For a change away from Mayonnaise and lesser culinary arts than that, I offer you today a wise remark from a former Bosnian Minister of Education.
When someone kills a man, he is put in prison.
When someone kills 20
people, he is declared mentally ill and put in a psychiatric ward.
But when
someone kills 200,000 people, he is invited to Geneva for peace negotiations.
[Enes Karic, quoted in Time Magazine, 22 May 1995]
Yesterday, I started reading "In the shadow of the sword" by Tom Holland. This morning, I read the Enes Karic quote. I looked him up & found that he now works as a professor at the Faculty of Islamic Studies in Sarajevo. Especially dealing with their immediate realm, the history of interpretation of the Qur'an and the methodology of interpretation of the Qur'an.

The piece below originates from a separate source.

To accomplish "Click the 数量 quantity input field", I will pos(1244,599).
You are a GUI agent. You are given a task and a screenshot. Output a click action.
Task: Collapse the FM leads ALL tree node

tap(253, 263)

ReplyDeleteAccording to Holland, "To understand the origins of Islam, and why it evolved in the way that it did, we must explore the empires and religions of late antiquity". While researching the book Holland found that the oldest biography of Mohammed was written two hundred years after he had died and that scholars were unsure on how much early Islamic history could be considered accurate. The book received mixed reviews, with one critic saying it was "a work of impressive sensitivity and scholarship", whilst another said, "His message is tailor-made for a time when Islamophobia is a global fashion, and everything that is labelled 'Islamic' or 'Muslim' is looked upon with suspicion." However, a third critic believes it is impossible to find any Islamophobic content in the book. Holland sets out his stall very well & suggests that Karic's (& other Islamic scholars') efforts are akin to welding rusty air, (my words), because they use circular reasoning to keep the logic functioning. It's worth reading.